Miro Competitive Benchmarking
- beccalaing
- Dec 16, 2024
- 2 min read
Updated: Feb 18
Our first project within the UX Design institute has been to conduct Competitive Benchmarking on our chosen case study - I have chosen hotels, and the hotel booking process.
As there are such a huge number of different hotels, catering for all sorts of different consumers/users (and their respective needs) I have further narrowed the market by focussing on sustainable/ecological hotels as this is a developing area of the hotel/travel industry and I thought it would be interesting to see what UX trends could be identified within an emerging market and how these fit existing design perceptions.
I selected to look at 4 pages within each hotels websites: the homepage, booking page, availability, and the check-out page. A comment scale has allowed me to grade my comments on each page and collect these into a table for processing in a very methodical way.
Initially I was going to do my competitor analysis in Microsoft PowerPoint, however, the ability to work online and in a collaborative manner led me to Miro which I am getting to grips with! (I did also consider working in Canva as this is a platform I am confident in and find incredibly intuitive/user-friendly).

Miro has so far been relatively easy to use, with only the odd stumbling block; inevitable when learning a new platform. I am enjoying the ability to navigate the project on one huge whiteboard affect as this makes checking the overall document very easy and creating page links is incredibly easy.
I am aware that I am currently focussing a little too much on making the document look aesthetic and in fact the annotations and information is the key take-away so if I were to restart this project I would have utilised tables sooner for creating notes. However, the process of individually reviewing different websites without needing to be in 'solution-mode' is a powerful exercise allowing for a relatively objective review of market competition.

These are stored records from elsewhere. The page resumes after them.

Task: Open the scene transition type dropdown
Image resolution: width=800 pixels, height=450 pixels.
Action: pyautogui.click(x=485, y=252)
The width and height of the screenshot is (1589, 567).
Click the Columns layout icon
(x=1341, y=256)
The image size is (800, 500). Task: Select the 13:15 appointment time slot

You can see the full project here: https://miro.com/welcomeonboard/dDVsUWgyZUhVVmxwK3RUenpGaHJXR3hZSFBKVWNIT1R5OXVJMmZMWWRJVFFXRXNrWW9PN0s1Y2J3Q2huQUdGTmVwTHlnL1hKQ0JzVkhMbm44VXJxSm45bXhkUmJSSyt2OWw5TWQ1eW9VOURJU2JpcG9STjBGOEovWFFwdHJGV0ghZQ==?share_link_id=488269276586
In regard to competitor analysis in itself, it is such a critical stage of research and a process which I have really enjoyed; it feels like cracking an Algebra equation and finding that X = UX! Taking pre-existing ideas and hitting 'pause' until the evidence supports design decisions breaks down some intimidation to a 'blank canvas' of a project and I can imagine would also make it more obvious where to focus ones efforts should budget, or time constraints, be a concern.
As Jonathan Ive said, it is "Easy to be different. But very difficult to be better." Competitor benchmarking allows you to make evidence-based, risk-reward, design decisions optimising design and effect.